In many organizations, there is a need to support a variety of "re-hire" scenarios. These can be broken down into several types:

  1. A user is terminated and should never be rehired.
  2. A user leaves but may be re-hired in the future.
  3. A user takes an extended leave and is expected to return after several months.
  4. A user changes status -- for example, a contractor becomes an employee or a student becomes a faculty member.

In each case, there are three components to the process:

  1. Set status attributes at the time of termination -- for example "user may be rehired" or "user should never be allowed back."
  2. Retain enough information about the user to both identify him again in the future and examine his departure status.
  3. When onboarding new users, check to see if they are actually new entries for old users and process accordingly.

Hitachi ID Identity Manager supports these scenarios with a number of key features:

  1. User profiles contain identity attributes, which may include termination status.
  2. Identity attributes are subject to ACLs. For example, users normally cannot see their own scheduled termination date, even if it is set before they leave.
  3. User profiles can (and should) be retained indefinitely. This is supported by the Hitachi ID Systems licensing model, which does not charge for users who are (a) gone and (b) no longer have login IDs on any integrated target system. In other words, "empty profiles" are no-cost.
  4. Onboarding requests can trigger a search for existing, similar users. A close match can trigger the onboarding request to be blocked, with a message to the requester that an existing user profile should be reactivated instead (or the onboarding in the physical world terminated, due to a 'do not rehire' flag.). Matching historical profiles may be based on name, SSN, date of birth, driver's license number, personal e-mail address, etc.
  5. The Identity Manager API includes functions that search for matching user profiles, which are needed by this type of plug-in request validation program.

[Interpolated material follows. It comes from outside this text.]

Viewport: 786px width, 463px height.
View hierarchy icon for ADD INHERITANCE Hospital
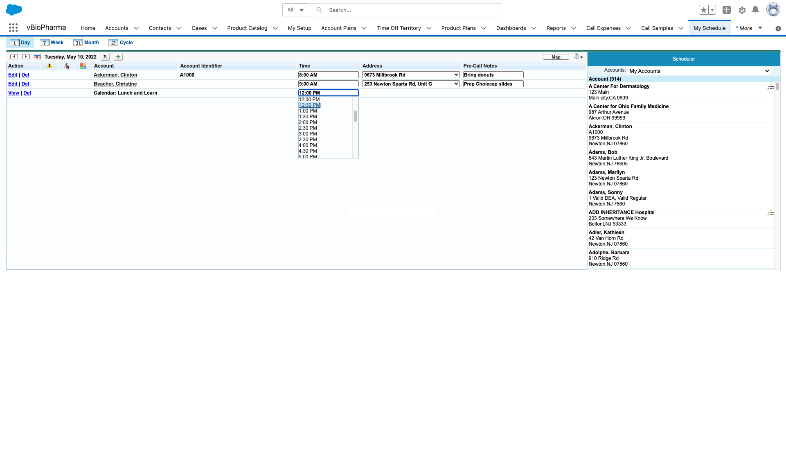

The user experience with these components depends on the business process in question:

  1. A user mistakenly trying to provision a new user for someone who already has a terminated user profile record:
    1. The request be blocked from completion.
    2. The user will be informed either that reactivation is allowed or forbidden.
    3. The user will be notified of what profile ID to reactivate, if appropriate.

  2. There is a request form to reactivate an old profile, which may trigger creating new login accounts, mailboxes, etc. using the old profile ID.

  3. The user experience when an automated process consumes a data feed (examples: HR data or student database) which includes "re-hired" users is that these users are not automatically provisioned and instead an e-mail is sent to a human user to decide what to do in each case.

Identity Manager can be used to track identity attributes and information about the circumstances under which a user left an organization. It can then detect and block onboarding of returning users, instead prompting users to either reactivate the returning user's old profile or to halt the process, since the user in question should not be allowed back.